Com mais de 20 anos de carreira, desconfio quando vejo vendedores de soluções de prateleira para as chamadas crises de reputação. Evidentemente que existem premissas básicas da disciplina de relações-públicas que visam melhor preparar a musculatura de personalidades e corporações para eventuais golpes reputacionais. E há muito conteúdo sério e metodológico, em meio a miríade de palestras e publicações de indisfarçável caráter autopromocional, que oferecem aproximação teórica e exemplos concretos sobre gestão de crises de imagem. Mas, a meu ver, quem oferece fórmulas prontas sobre como lidar com cancelamentos na era exponencial e em tempo real das redes sociais está minimizando o fato de que grande parte do trabalho se dá no transcorrer da jornada. Pois é fundamental uma avaliação e conciliação entre a escuta interna dos diretamente envolvidos e afetados pelo cancelamento, e a escuta social do clamor público.

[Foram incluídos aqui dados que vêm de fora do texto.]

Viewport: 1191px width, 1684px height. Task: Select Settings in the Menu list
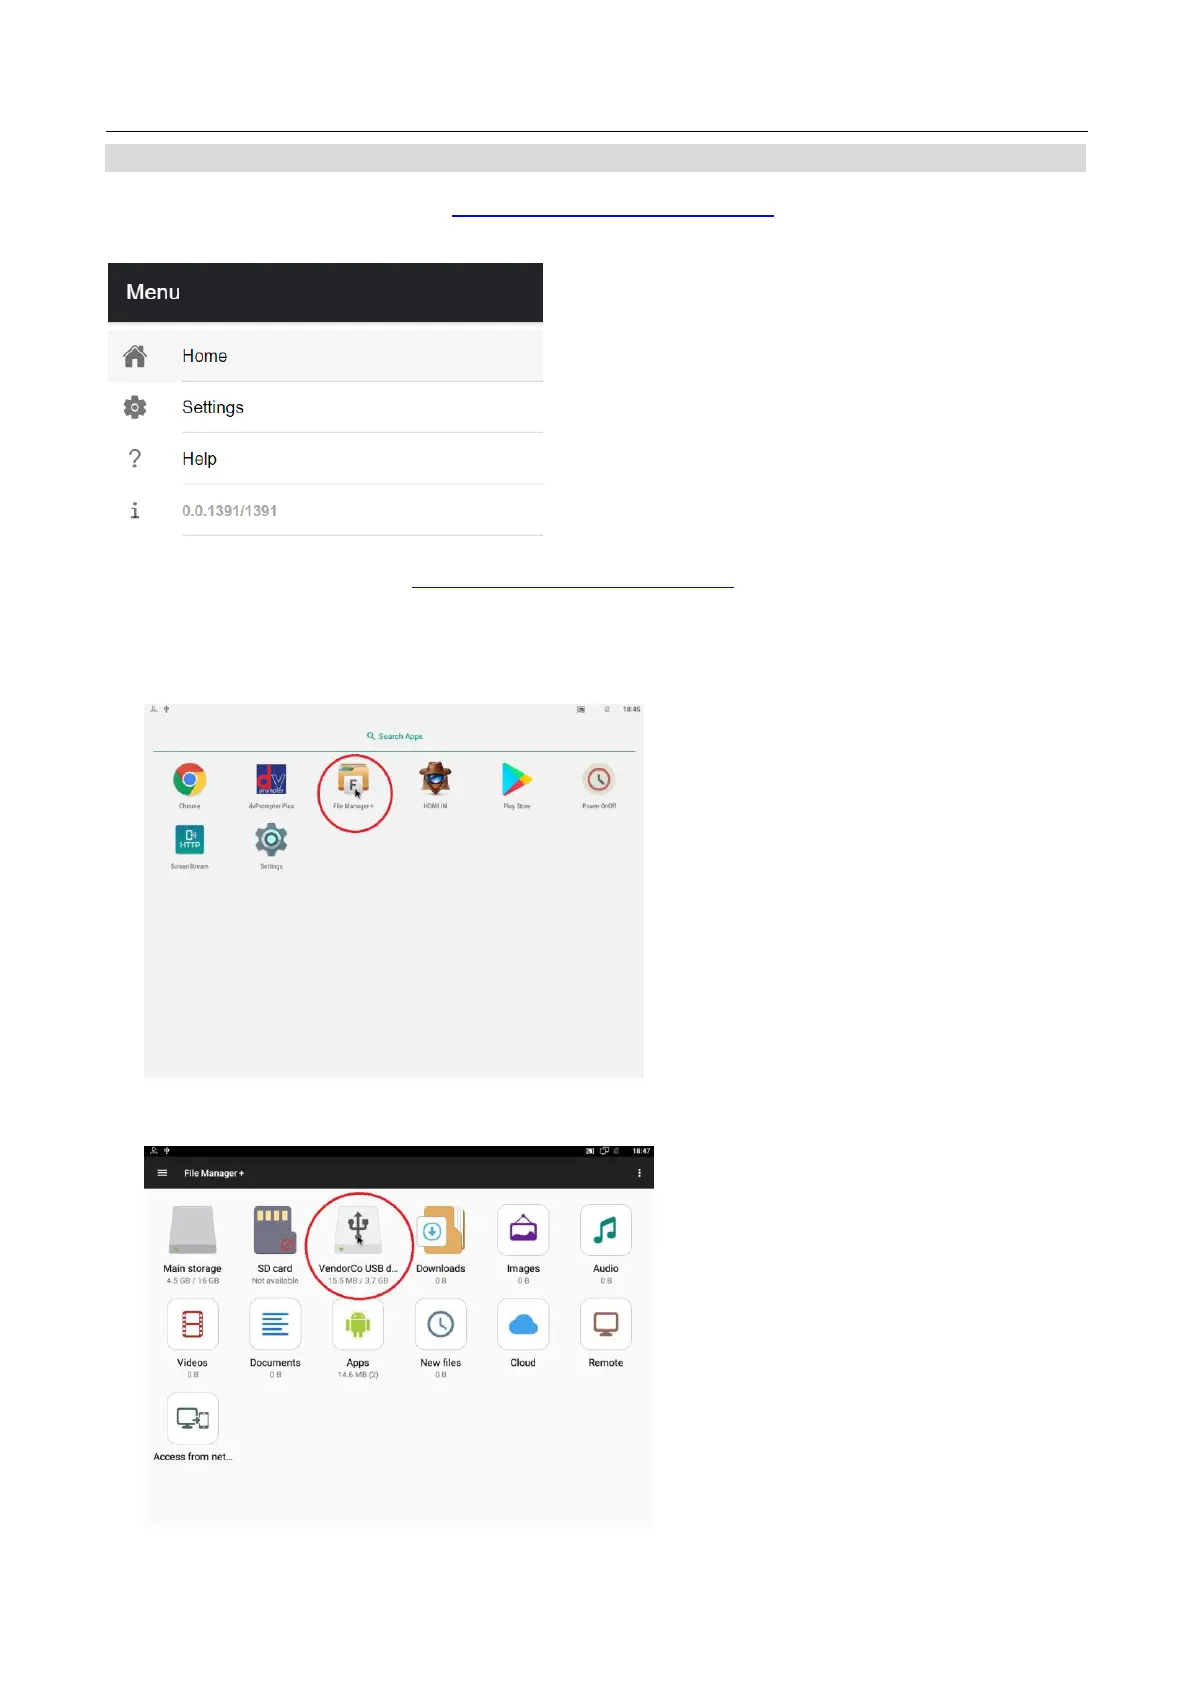click(x=325, y=407)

O tempo noticioso e a urgência implacável do julgamento on-line nunca convergem com o tempo existencial necessário para a real sintetização/processamento de uma crise. Que dirá para uma resposta conscienciosa e reflexiva que ofereça algo minimamente útil ao debate público. A virtualidade e o modelo de remuneração à base de clickbaits das plataformas online estimulam a desumanização dos personagens protagonistas desses enredos. No entanto, na condição de consultora de comunicação e relações-públicas, fui testemunha do dano avassalador causado a quem se destina tanto ódio e recriminação, num case que virou sinônimo de cancelamento em escala nacional em 2021. E vi como uma mesma estória, com o transcorrer do tempo, deixou de ser objeto preferencial de intolerância e julgamento taxativos, para ser interpretada sob lentes mais empáticas por parte da audiência. Não arrisco teorizar sobre as pulsões e nuances por trás dessa evolução de leitura, mas acredito ser fundamental sofisticar o raciocínio sobre as premissas de um cancelamento, pois a popularização do tema em nada banaliza seus efeitos nefastos no curto e longo prazo. Como profissionais de comunicação, temos o dever ético de dar certo freio de arrumação e advogar em prol de respostas menos imediatistas e mais sólidas a essas crises, capazes de contribuir para a reflexão e o letramento midiático quanto as dinâmicas que se constroem na realidade paralela da virtualidade. Em tempos de metaverso, é evidentemente necessário ponderar o peso e reconhecer a influência do que se passa na imaterialidade das redes, porém sem lhe atribuir o poder de ditar nossa conduta na vida real.